Construction Monitor
- Industry: Construction
- Founded: 1989; 37 years ago
- Founder: David B. Mineer Sr.
- Headquarters: Cedar City, UT
- Area served: United States
- Services: construction market data, construction leads
- Website: Constructionmonitor.com

= Construction Monitor =

Market research company

Construction Monitor is a business that makes building permit information available to suppliers, subcontractors, and building industry professionals in the construction industry. Construction Monitor provide records of residential, commercial, swimming pool and solar building permits in a searchable database. This lead generation service is available in all 50 US states, making Construction Monitor the nation's largest provider of real-time building permit data.

== History ==
The company was founded in 1989 by David B. Mineer Sr. in Parowan, Utah. Mineer's work as a commercial architect brought him to city offices where he observed construction professionals waiting in line to view the most recent building permits. He offered to collect the permits and mail them directly to the builders, and that service of mailing permits is the foundation on which the business was formed.

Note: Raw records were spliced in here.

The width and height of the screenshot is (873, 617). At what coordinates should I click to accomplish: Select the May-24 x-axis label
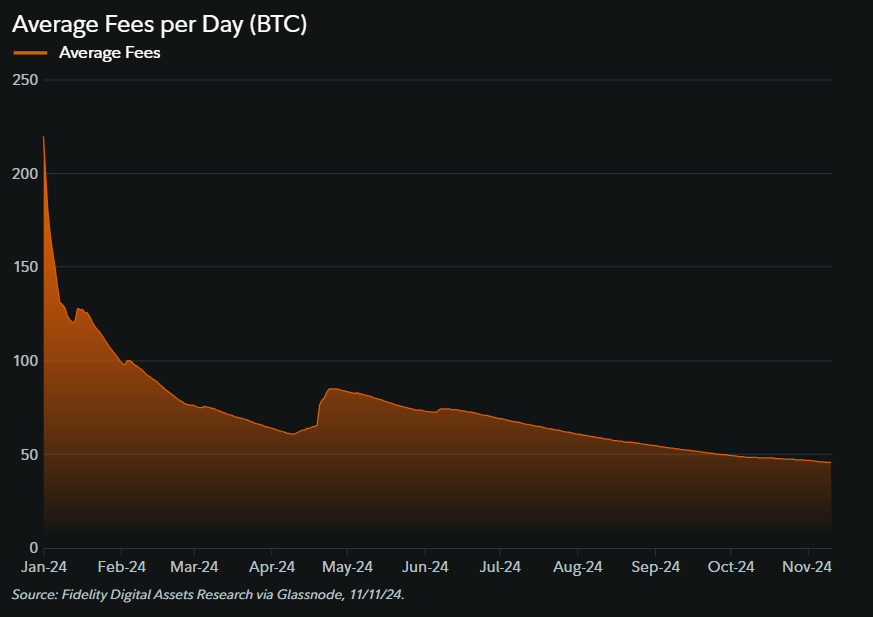point(347,567)
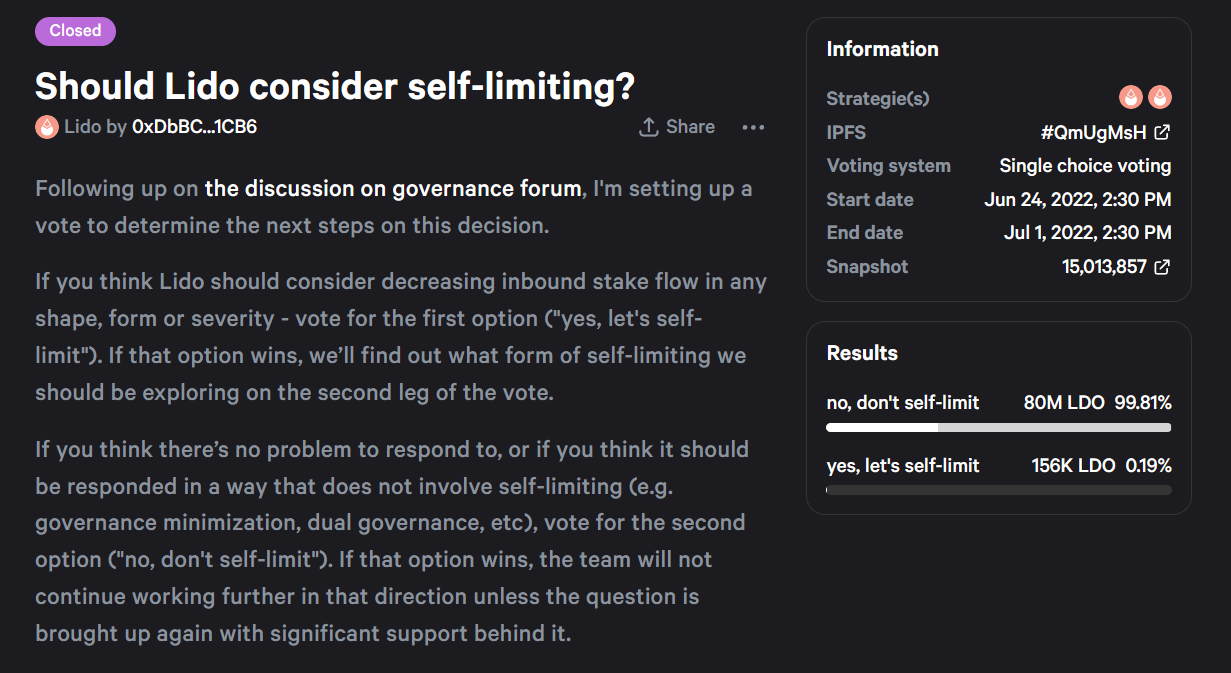Screen dimensions: 1231x673
Task: Open the #QmUgMsH IPFS hash link
Action: click(1093, 132)
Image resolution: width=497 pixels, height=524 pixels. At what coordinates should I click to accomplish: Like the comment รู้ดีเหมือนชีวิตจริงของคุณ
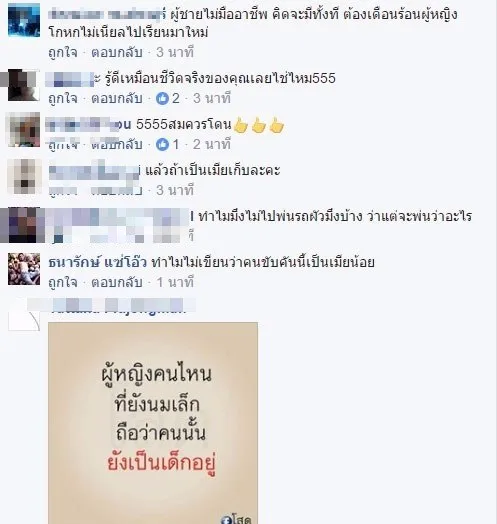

While the business started as a mailed newsletter, it has since transitioned to an online database.

==Market Impact==
The following data collected by Construction Monitor has been recognized nationally for bringing to light construction trends, and insights on housing affordability.
- During the 2011–17 California drought, information gathered by Construction Monitor showed that in spite of drought conditions, Californians were building more swimming pools than ever before.
- In the years following the Great Recession in the United States, building permit information aggregated by Construction Monitor provided insight on how homeowners were responding to depressed home values and lending restrictions.
- As the use of Solar power in the United States increased, data collected by Construction Monitor provided insights on solar and green building trends.

==Recognition==
- Construction Monitor has been featured on Discovery Channel's "Innovations" with Ed Begley Jr.